I was informed that the isomorphism is given by: $ a \mapsto \langle \langle a(i) \ | \ i \in I_j \rangle \ | \ j \in J\rangle$
How to prove that this map (say $h$) is a homomorphism, that is $$h(F^{\Pi_{i \in I} \mathbf{A}_i} (a_1, \dots, a_n)) = F^{\Pi_{j \in J} (\Pi_{i \in I_j} \mathbf{A}_i)} (h(a_1), \dots, h(a_n)),$$ where $F$ is a functional symbol from the signature.
My calculations are so massive and elaborative that I hardly believe they are correct and sincerely speaking I'm not quite sure I can see the idea behind them.
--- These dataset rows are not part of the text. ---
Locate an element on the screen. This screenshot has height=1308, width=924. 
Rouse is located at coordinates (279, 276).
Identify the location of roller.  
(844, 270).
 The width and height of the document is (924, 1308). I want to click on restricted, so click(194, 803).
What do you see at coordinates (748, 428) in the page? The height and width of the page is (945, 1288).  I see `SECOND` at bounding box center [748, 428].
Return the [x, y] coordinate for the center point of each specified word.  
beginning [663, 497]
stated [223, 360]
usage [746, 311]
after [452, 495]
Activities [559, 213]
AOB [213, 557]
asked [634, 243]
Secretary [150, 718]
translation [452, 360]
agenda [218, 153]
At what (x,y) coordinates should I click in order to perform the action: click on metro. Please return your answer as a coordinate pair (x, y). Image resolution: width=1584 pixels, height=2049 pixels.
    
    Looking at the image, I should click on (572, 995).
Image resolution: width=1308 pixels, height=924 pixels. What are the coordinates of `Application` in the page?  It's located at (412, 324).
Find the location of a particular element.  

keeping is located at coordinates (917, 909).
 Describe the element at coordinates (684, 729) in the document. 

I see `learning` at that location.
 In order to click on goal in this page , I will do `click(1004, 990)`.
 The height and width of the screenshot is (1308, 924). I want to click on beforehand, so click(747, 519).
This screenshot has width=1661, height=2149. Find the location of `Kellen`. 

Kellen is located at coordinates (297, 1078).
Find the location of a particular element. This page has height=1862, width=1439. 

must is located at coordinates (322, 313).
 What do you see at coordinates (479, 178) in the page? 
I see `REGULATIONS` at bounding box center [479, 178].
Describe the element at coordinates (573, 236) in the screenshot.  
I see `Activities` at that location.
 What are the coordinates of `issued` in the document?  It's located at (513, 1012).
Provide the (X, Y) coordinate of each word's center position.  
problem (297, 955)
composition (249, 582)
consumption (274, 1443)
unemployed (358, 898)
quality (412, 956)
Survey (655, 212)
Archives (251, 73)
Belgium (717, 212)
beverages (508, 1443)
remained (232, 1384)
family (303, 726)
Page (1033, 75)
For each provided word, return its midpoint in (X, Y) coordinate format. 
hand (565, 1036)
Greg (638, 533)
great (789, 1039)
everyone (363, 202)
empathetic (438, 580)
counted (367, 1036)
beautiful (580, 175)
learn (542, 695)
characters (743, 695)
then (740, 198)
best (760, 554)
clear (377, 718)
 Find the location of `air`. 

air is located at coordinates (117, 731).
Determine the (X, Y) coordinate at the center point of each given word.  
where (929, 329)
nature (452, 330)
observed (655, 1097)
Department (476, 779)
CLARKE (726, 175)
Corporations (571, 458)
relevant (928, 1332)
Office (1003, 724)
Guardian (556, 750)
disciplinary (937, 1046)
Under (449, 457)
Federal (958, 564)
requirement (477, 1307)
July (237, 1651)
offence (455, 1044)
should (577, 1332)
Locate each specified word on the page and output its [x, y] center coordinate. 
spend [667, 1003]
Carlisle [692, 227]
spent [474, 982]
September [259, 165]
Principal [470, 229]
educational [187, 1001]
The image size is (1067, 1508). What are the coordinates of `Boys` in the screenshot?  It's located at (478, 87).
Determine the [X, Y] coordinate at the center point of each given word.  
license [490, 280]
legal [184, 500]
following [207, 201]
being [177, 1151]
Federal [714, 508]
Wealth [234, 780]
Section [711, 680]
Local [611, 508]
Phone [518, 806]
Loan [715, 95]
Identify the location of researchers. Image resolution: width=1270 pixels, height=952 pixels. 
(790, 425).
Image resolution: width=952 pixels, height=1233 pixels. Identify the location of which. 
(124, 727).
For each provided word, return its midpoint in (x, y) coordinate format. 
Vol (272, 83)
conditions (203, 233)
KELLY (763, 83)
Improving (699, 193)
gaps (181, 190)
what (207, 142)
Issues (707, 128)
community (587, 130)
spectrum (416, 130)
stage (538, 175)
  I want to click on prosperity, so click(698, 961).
In the fist step I apply $h$ to the argument $F^{\Pi_{i \in I} \mathbf{A}_i} (a_1, \dots, a_n)$ and obtain from the definition of $h$: $$\langle \langle F^{\Pi_{i \in I} \mathbf{A}_i} (a_1, \dots, a_n)(i) \ | \ i \in I_j \rangle \ | \ j \in J \rangle$$ which by the definition of product is $$\langle \langle F^{\mathbf{A}_i} (a_1(i), \dots, a_n(i)) \ | \ i \in I_j \rangle \ | \ j \in J \rangle.$$ Because $i \in I_j$ and $I_j \subseteq I$ ($I_j$ is a block of our partition), $a(i) = \langle a(i) \ | \ i \in I_j \rangle (i)$ so what we've got equals $$\langle \langle F^{\mathbf{A}_i} (\langle a_1(i) \ | \ i \in I \rangle (i), \dots, \langle a_n(i) \ | \ i \in I \rangle (i)) \ | \ i \in I_j \rangle \ | \ j \in J \rangle,$$ which in turn equals $$ \langle F^{\Pi_{ i \in I_J} \mathbf{A}_i} (\langle a_1(i) \ | \ i \in I \rangle, \dots, \langle a_n(i) \ | \ i \in I) \rangle) \ | \ j \in J \rangle.$$
From now my reasoning is vague. Is the presented argument correct? If it is, how to carry on? Could you give me a hint? Thanks!